I’d forgotten what it was like to have a cold.
That was one of the plus sides of being locked up for months – the absence of picked-up bugs.
But it had to end – and for anyone with school-aged kids, that end has come crashing in as they return to class and mix with their fellow snotty-nosed pals, resulting in a tsunami of running noses and chesty coughs.
The sniffing children themselves seem fine – it’s the parents (and no doubt soon grandparents, friends and associates) that are knocked for six.
Every mum or dad I’ve spoken to is a wee bit under the weather, combined with the glaikit glass-eyed look of someone learning once more to get out the house with packed lunch, completed homework and teeth brushed before the bell.
Read more from Martel Maxwell here
No one likes being ill but now, there’s an added sense of panic at the mildest of symptoms.
“Oh no… here we go… what is this groggy, sluggish feeling?” I thought after week one of school.
“I’d best do the responsible thing and keep them off. Self-isolate. Lock the doors.
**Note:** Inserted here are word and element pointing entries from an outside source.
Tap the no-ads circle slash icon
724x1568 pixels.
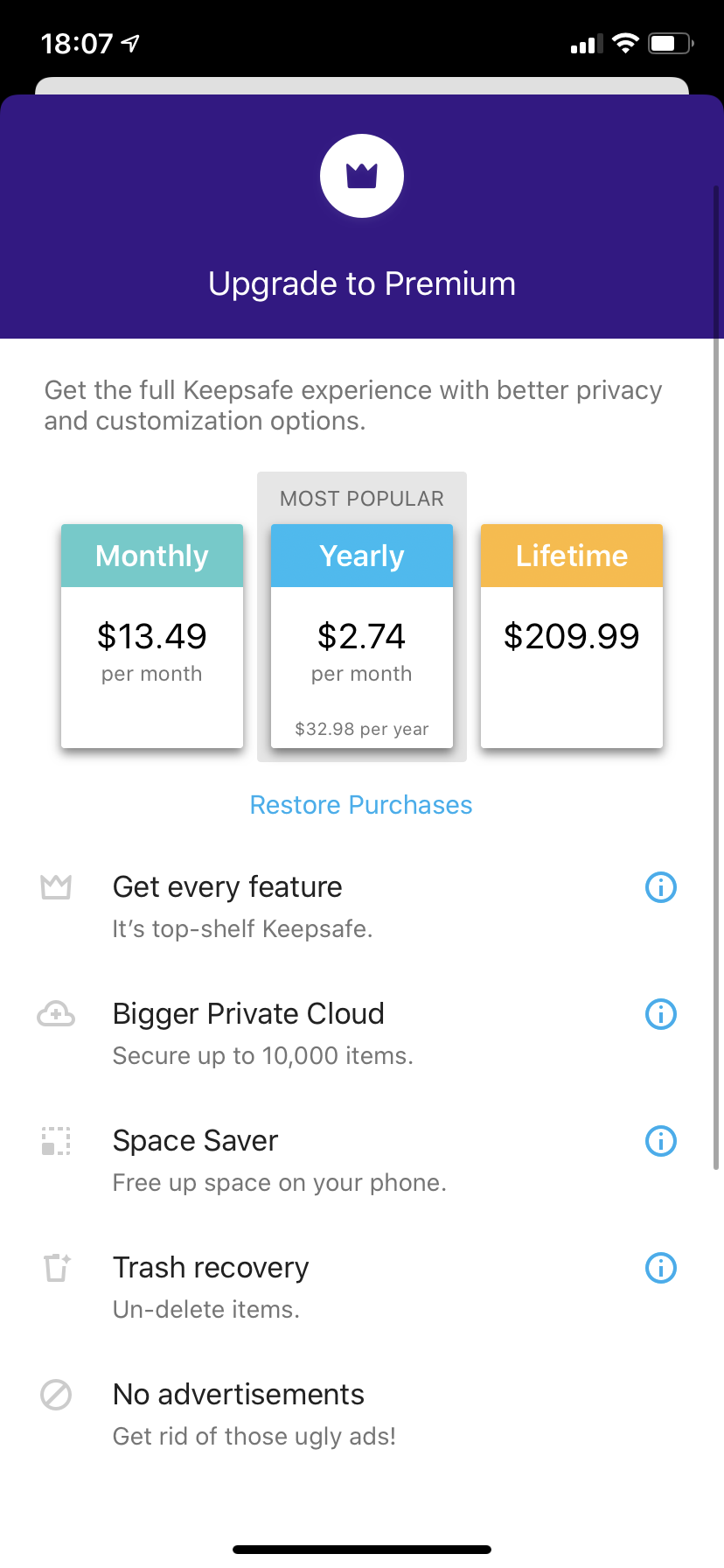click(56, 1395)
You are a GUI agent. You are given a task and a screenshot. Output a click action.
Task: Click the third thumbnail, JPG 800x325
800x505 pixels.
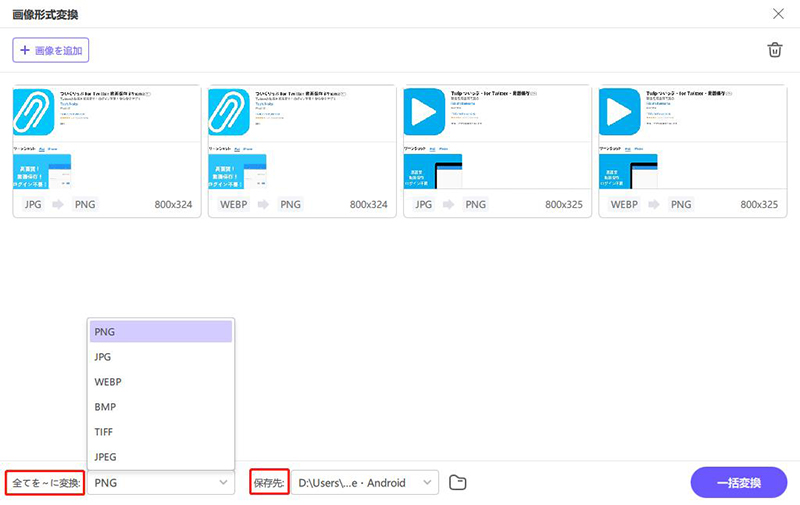point(496,138)
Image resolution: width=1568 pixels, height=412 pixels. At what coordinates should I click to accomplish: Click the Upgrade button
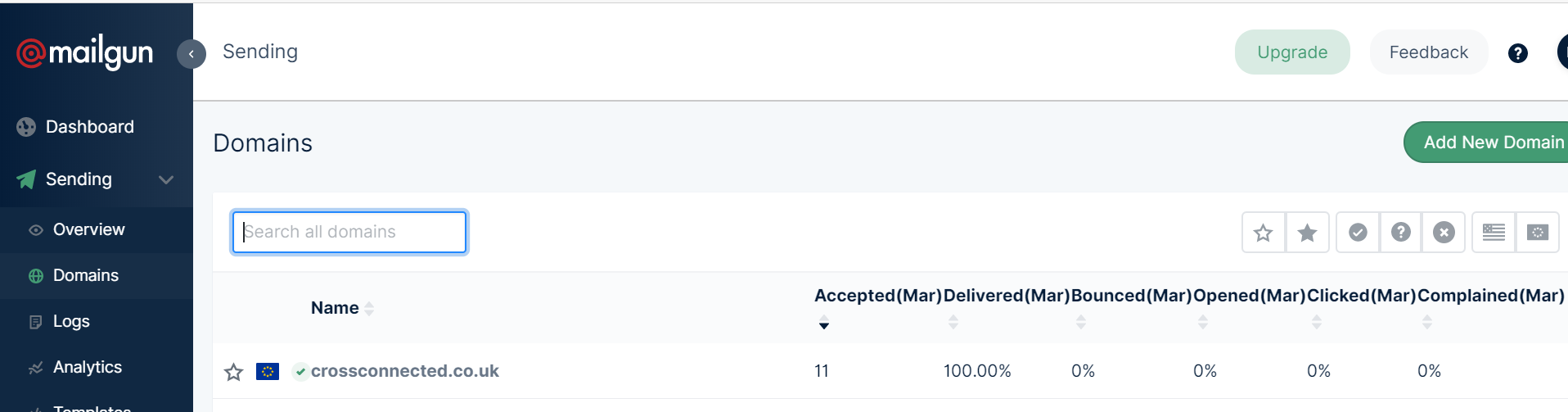(1292, 52)
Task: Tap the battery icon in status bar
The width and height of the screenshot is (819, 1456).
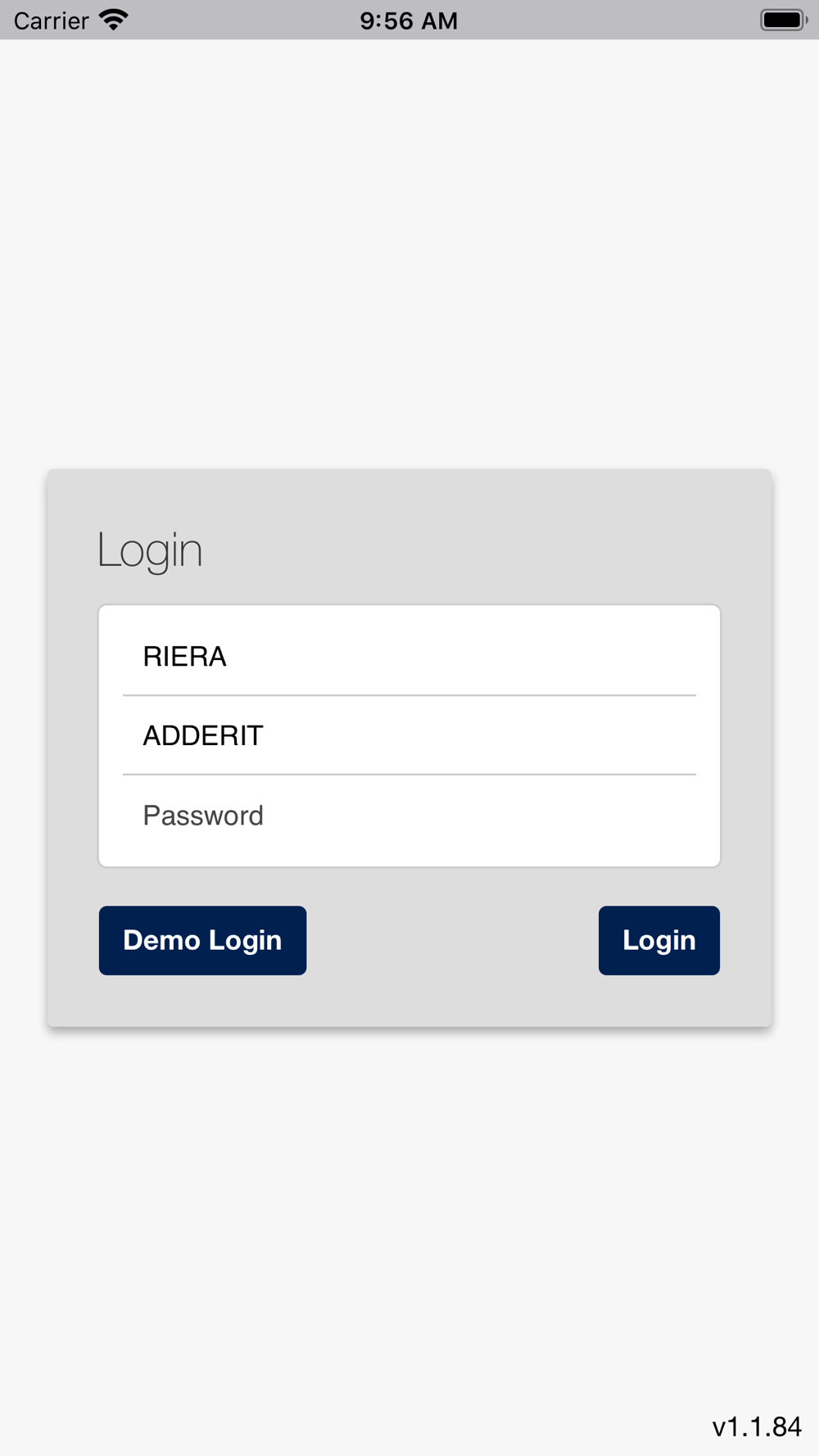Action: 783,20
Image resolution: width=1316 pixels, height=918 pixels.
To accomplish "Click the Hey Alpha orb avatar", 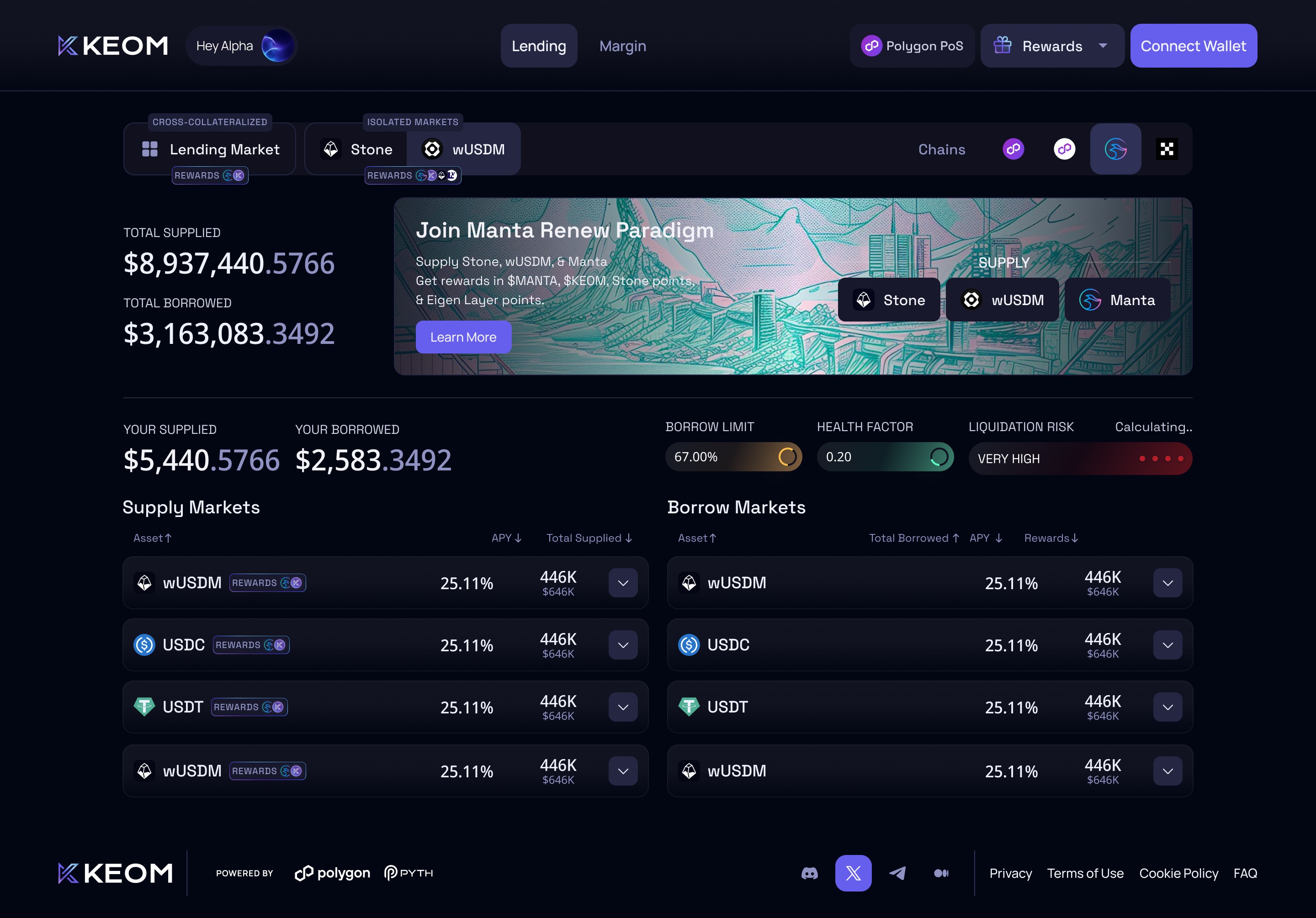I will click(277, 46).
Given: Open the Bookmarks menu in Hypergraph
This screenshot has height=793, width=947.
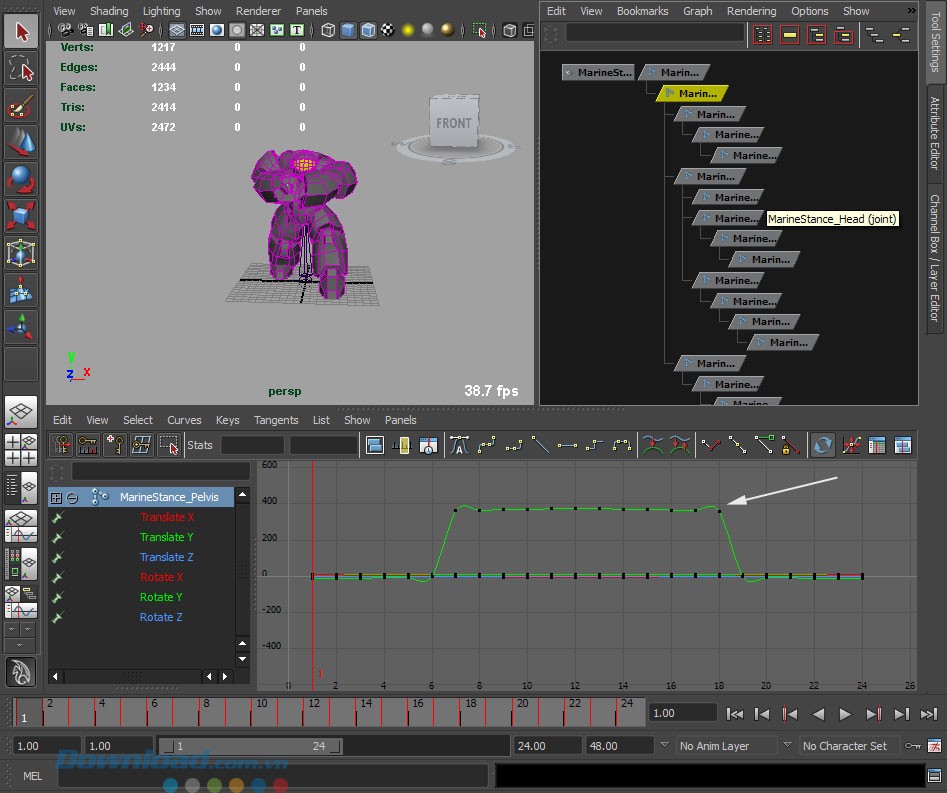Looking at the screenshot, I should coord(642,11).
Be safe.”
And then I got control of my senses and remembered that a blocked nose is not and never has been, a symptom of coronavirus.
Of course we all have to be mindful of actual symptoms but we also have to dose up on common sense and get on with things because it was only a blinking cold.
One friend kept her son off school in Edinburgh because he coughed a bit in his sleep (not the continuous cough we’re warned of, more of a tickle) and had a runny nose, picked up – you guessed it – from other kids now he’s back in the mix.
She decided to keep him off for the day, not because she thought for a moment it was Covid, but she was working from home anyway and it would give him a chill day with kids’ medicine and cartoons.
By teatime he was back to normal.
But the school insisted – because he’d been off – that he take a test.
At first, it looked like the closest test centre being offered up was here in Dundee (she’d have to take a day off work to drive there and back with him then wait for the results) but then she found one on the outskirts of Edinburgh and after taking an age to apply online, she was then told there were no places left.
She’s unsure what to do next – keep him off in isolation because he sneezed twice?
Guess what, I bet she wanted to shout, he has a cold. A blinking common cold. He sniffed three times and blew his nose once.
It’s normal, it’s natural, it’s necessary. So can we all please, respectfully, get a wee bit of a grip?